FiveThirtyEight has a new puzzle feature called The Riddler. This week they posted their second puzzle, which involves probability:

You arrive at the beautiful Three Geysers National Park. You read a placard explaining that the three eponymous geysers — creatively named A, B and C — erupt at intervals of precisely two hours, four hours and six hours, respectively. However, you just got there, so you have no idea how the three eruptions are staggered.
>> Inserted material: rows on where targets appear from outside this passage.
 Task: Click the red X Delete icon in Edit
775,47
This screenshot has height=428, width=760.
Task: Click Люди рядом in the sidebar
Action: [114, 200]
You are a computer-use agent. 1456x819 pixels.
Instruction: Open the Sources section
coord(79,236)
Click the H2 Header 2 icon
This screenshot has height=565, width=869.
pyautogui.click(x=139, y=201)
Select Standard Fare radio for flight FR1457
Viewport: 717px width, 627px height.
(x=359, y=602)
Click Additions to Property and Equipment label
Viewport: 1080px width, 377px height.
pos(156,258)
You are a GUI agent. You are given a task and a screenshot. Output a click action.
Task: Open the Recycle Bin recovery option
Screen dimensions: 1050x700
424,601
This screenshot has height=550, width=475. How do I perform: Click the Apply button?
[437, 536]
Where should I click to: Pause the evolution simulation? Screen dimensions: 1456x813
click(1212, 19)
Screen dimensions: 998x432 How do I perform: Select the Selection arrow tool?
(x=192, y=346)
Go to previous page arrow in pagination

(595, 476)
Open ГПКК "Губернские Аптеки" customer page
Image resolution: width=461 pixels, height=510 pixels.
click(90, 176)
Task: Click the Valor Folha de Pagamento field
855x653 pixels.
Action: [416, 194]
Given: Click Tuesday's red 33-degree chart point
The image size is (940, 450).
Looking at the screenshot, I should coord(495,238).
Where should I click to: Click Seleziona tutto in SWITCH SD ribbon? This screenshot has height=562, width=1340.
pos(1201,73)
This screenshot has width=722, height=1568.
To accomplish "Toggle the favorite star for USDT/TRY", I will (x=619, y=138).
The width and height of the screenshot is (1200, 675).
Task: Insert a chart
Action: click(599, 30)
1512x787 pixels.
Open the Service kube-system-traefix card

Assuming they each started erupting at some independently random point in history, what are the probabilities that A, B and C, respectively, will be the first to erupt after your arrival?

### Analytic solution

Responses were due last night at midnight, so I hope I’m not spoiling anything by sharing mine.

When you arrive at the park, the first eruption of geyser A is likely to occur at any time within the next two hours with a uniform probability. Denoting the number of hours until the first eruption of the geyser as “A”, A ~ Uniform(0, 2). Similarly, B ~ Uniform(0, 4) and C ~ Uniform(0, 6).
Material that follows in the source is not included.